*READING TEXT*:
════════════════

Setting up a dataset

This section goes over how to set up a dataset for training.

CryoViT supports the following file formats for tomogram data:

  • .mrc, .mrcs

  • .tiff, .tif

  • .h5, .hdf, .hdf5

These can be either in uint8 or float32 format.

Caution

CryoViT expects tomogram data to be stored as a 3D array with shape (D, H, W), with values either between 0 and 255 (for uint8) or between 0.0 and 1.0 (for float32).

If your tomogram data is stored in a different shape, you will need to reformat it before using CryoViT. Different data ranges will still work, but may lead to suboptimal results if using a pre-trained model.

Tip

You can double-check supported file formats by looking at the RECOGNIZED_FILE_EXTS variable in cryovit.utils.

Dataset Structure

Datasets consist of a training set and an optional validation set. If provided, the validation set will be used to evaluate model performance.

Each set should have its own data files and corresponding label files. CryoViT expects either a directory containing multiple tomogram files, or a single .txt file listing the paths to each tomogram file.

Example Datasets

An example dataset using folders may look like this:

dataset/
├── train_data/
│   ├── tomogram1.mrc
│   ├── tomogram2.mrc
│   └── ...
├── train_labels/
│   ├── tomogram1.mrc
│   ├── tomogram2.mrc
│   └── ...
├── val_data/
│   ├── val_tomogram1.mrc
│   ├── val_tomogram2.mrc
│   └── ...
└── val_labels/
    ├── val_tomogram1.mrc
    ├── val_tomogram2.mrc
    └── ...

while an example dataset using .txt files may look like this:

dataset/
├── train_data.txt
├── train_labels.txt
├── val_data.txt
└── val_labels.txt

with the actual files stored elsewhere.

════════════════

*DATASET EXTRACT*:

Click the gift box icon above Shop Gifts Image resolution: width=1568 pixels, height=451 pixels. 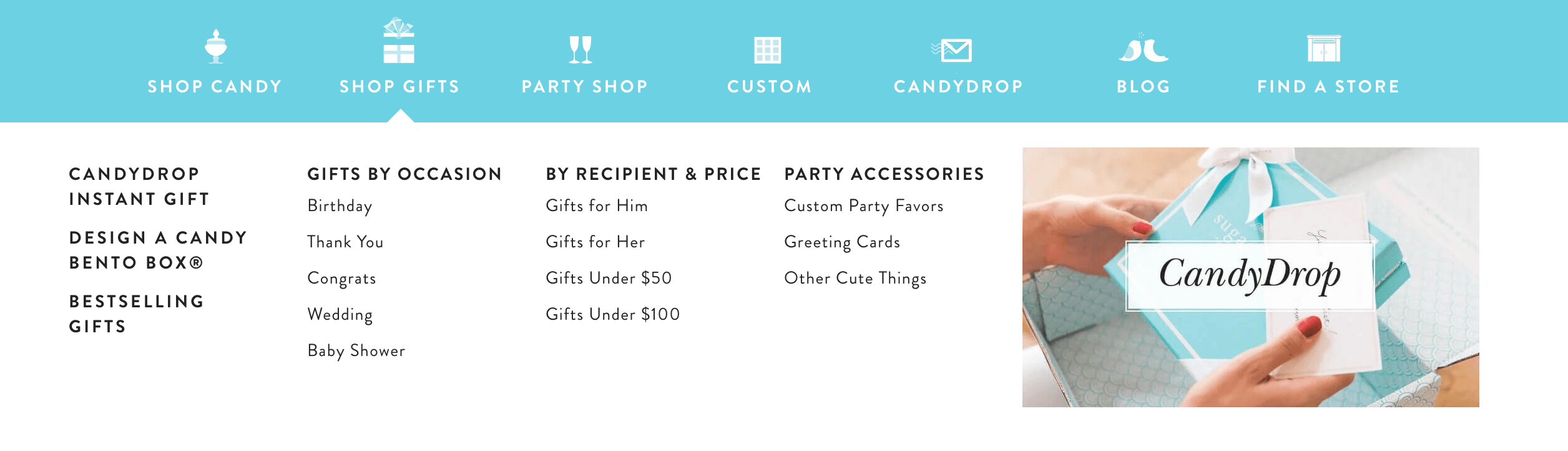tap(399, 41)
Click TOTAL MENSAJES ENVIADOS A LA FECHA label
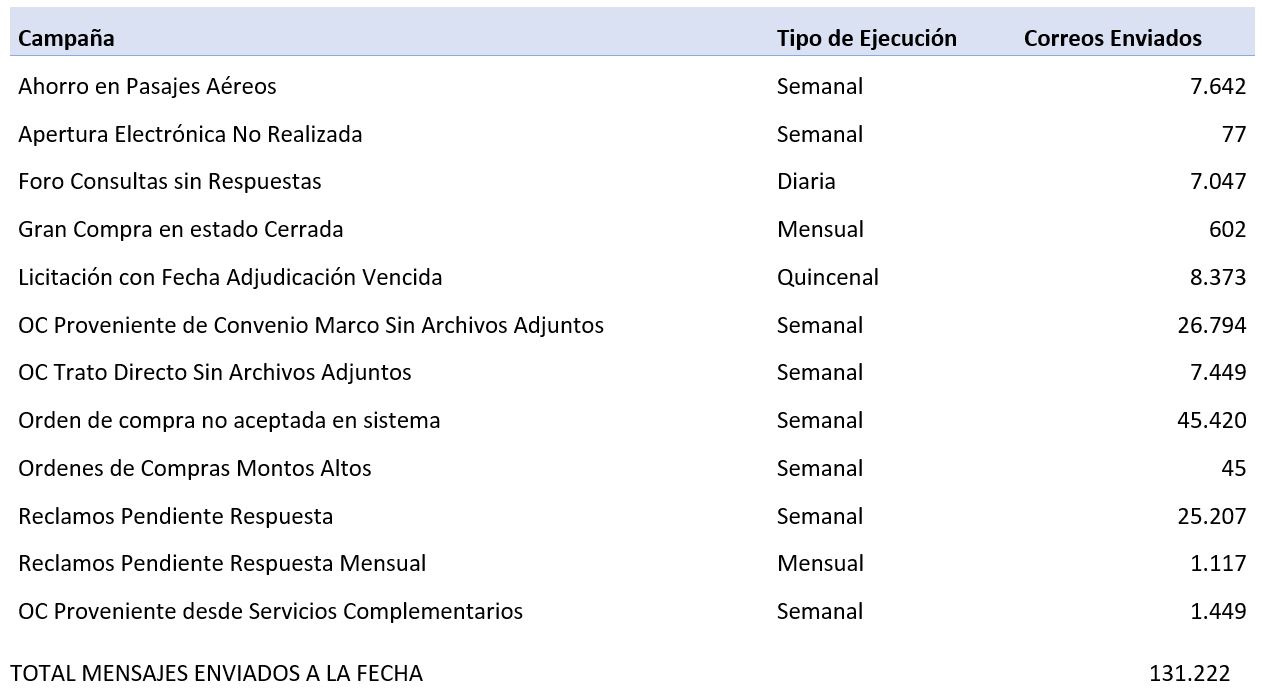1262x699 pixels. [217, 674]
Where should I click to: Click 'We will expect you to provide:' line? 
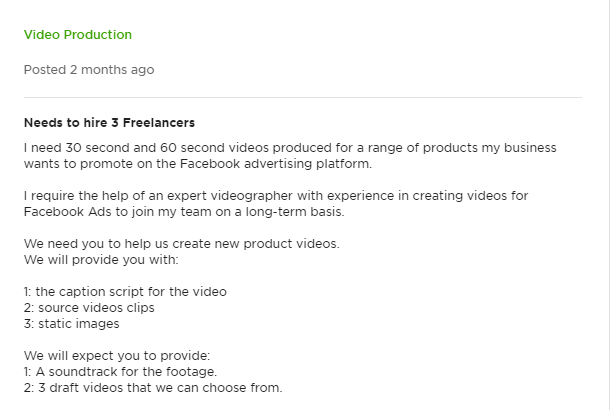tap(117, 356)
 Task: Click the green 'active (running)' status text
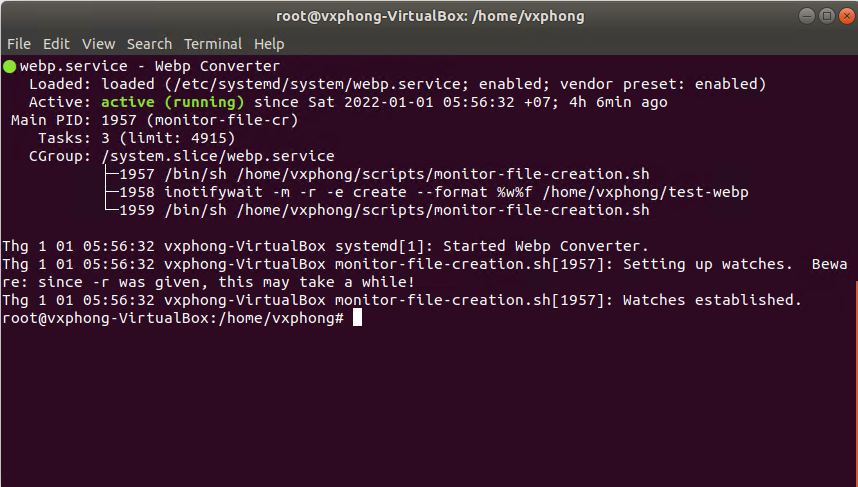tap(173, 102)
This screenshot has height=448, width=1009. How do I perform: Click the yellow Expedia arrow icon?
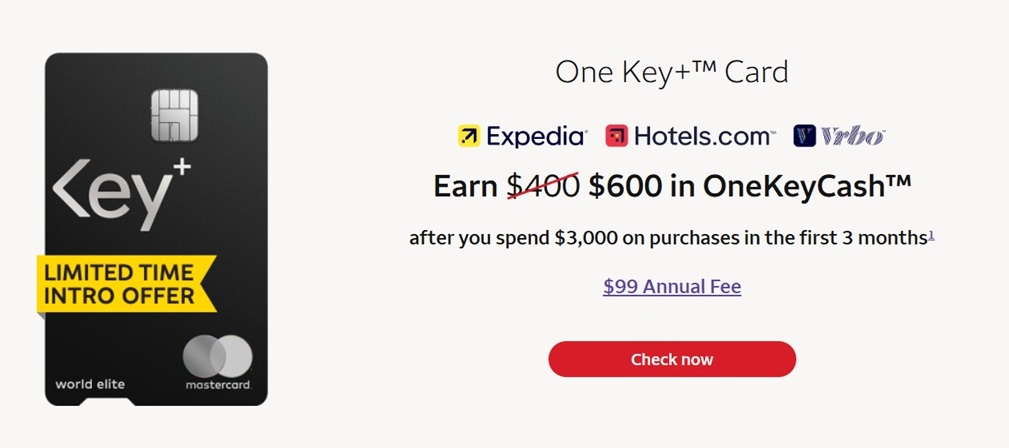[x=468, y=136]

════════════════

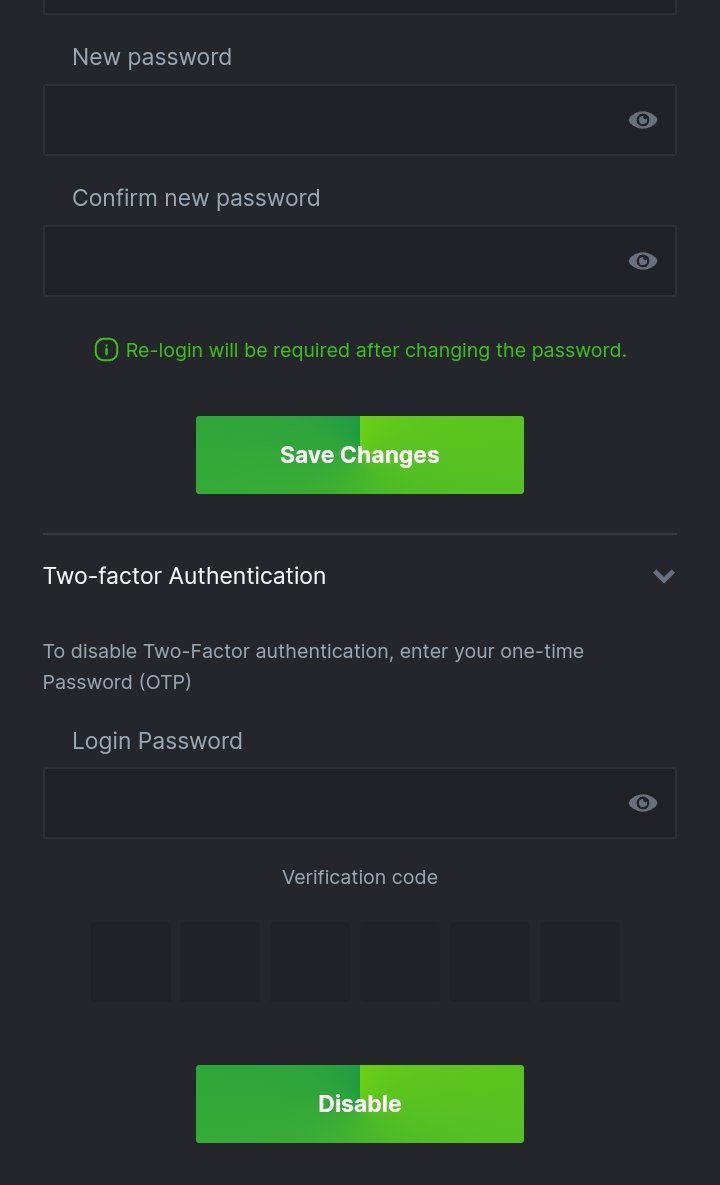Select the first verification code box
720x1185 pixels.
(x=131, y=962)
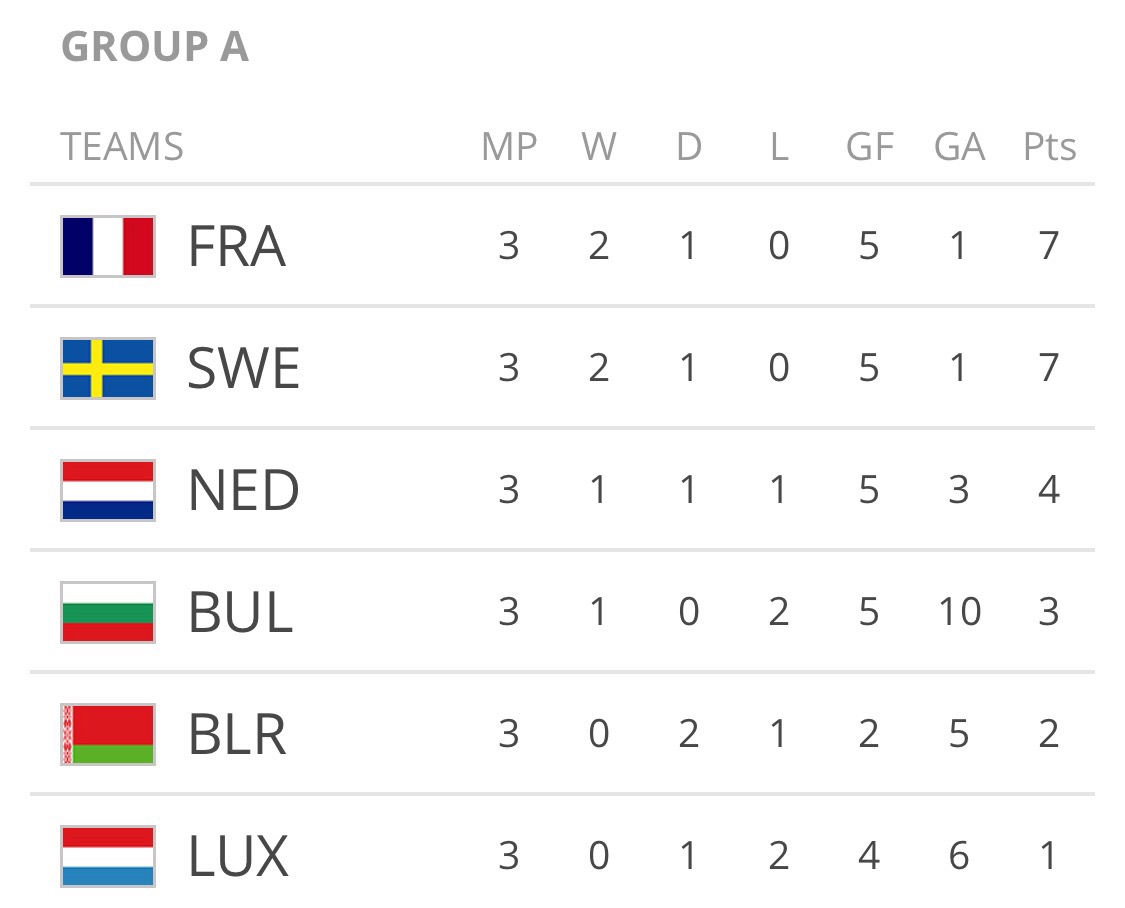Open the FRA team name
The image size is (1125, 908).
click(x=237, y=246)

════════════════

*WHAT THE TASK ASKS*:
What array shape does the dataset setup page say CryoViT expects tomogram data to have? Answer from the dataset setup page alone and leave the lines aside.

*TASK ANSWER*:
A 3D array with shape (D, H, W).